High-energy astronomy with cosmic rays (ionized nuclei) is also possible. The main drawback in this case is that the trajectory of cosmic rays from the source to Earth is bent by the magnetic fields beyond Earth and therefore the directional information is lost. Only at ultra-high-energies (above 1 EeV or 10¹⁹ eV) cosmic rays deflection is small enough to point back to the source. On the contrary, neutrinos have the advantage that they are neutral, so cosmic neutrinos can be reconstructed with sub-degree resolutions.

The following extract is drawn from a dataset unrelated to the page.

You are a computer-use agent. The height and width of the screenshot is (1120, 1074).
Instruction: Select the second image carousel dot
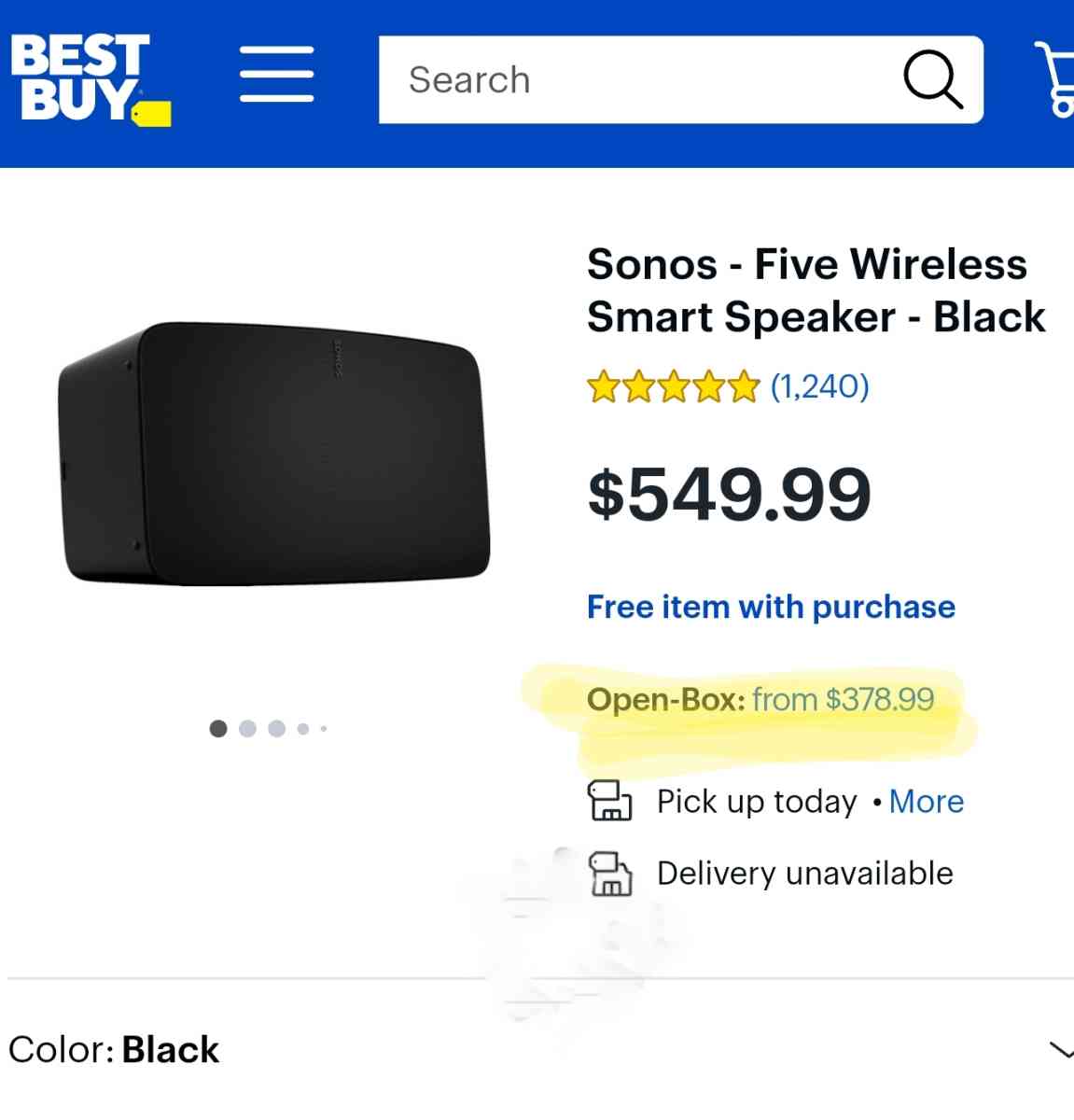tap(247, 728)
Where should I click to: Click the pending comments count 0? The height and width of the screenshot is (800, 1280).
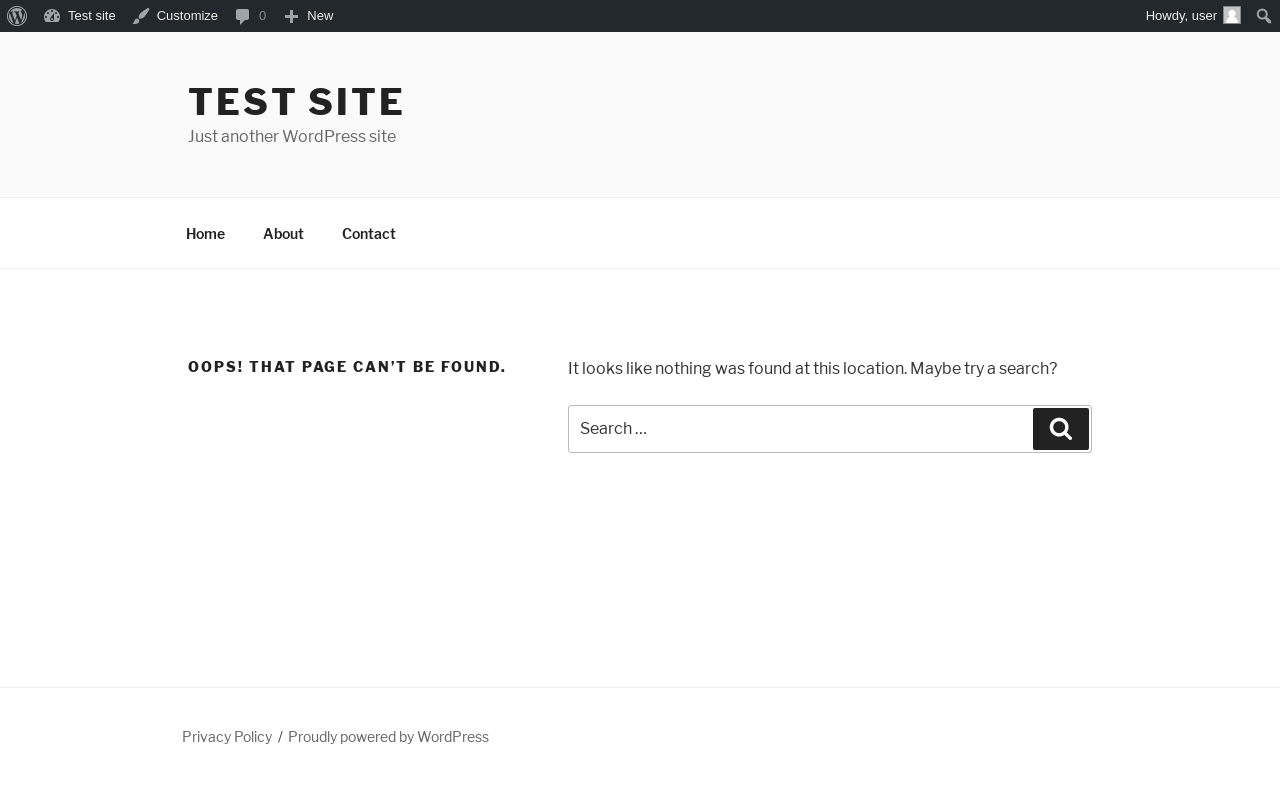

The main disadvantage of the neutrinos is that they have a small cross-section so to get a detectable flux at Earth it is required large detection volumes, of the order of km³, to be able to gather enough statistics to reach a detection threshold of 5σ.

Other cosmic messengers that play a key role in high-energy astronomy are gravitational waves (GWs). First detected in 2015, GWs appear as a consequence of massive objects moving with high energies. GW detections can be combined with neutrino and other electromagnetic and cosmic ray observations offering a new way of exploring the Universe that is coined as multi-messenger astronomy^[1]. In this fashion, many experiments around the globe with a large sky coverage and mostly continuous data taking, provide the tools necessary to study the potential correlations of these messengers (see Figure 1).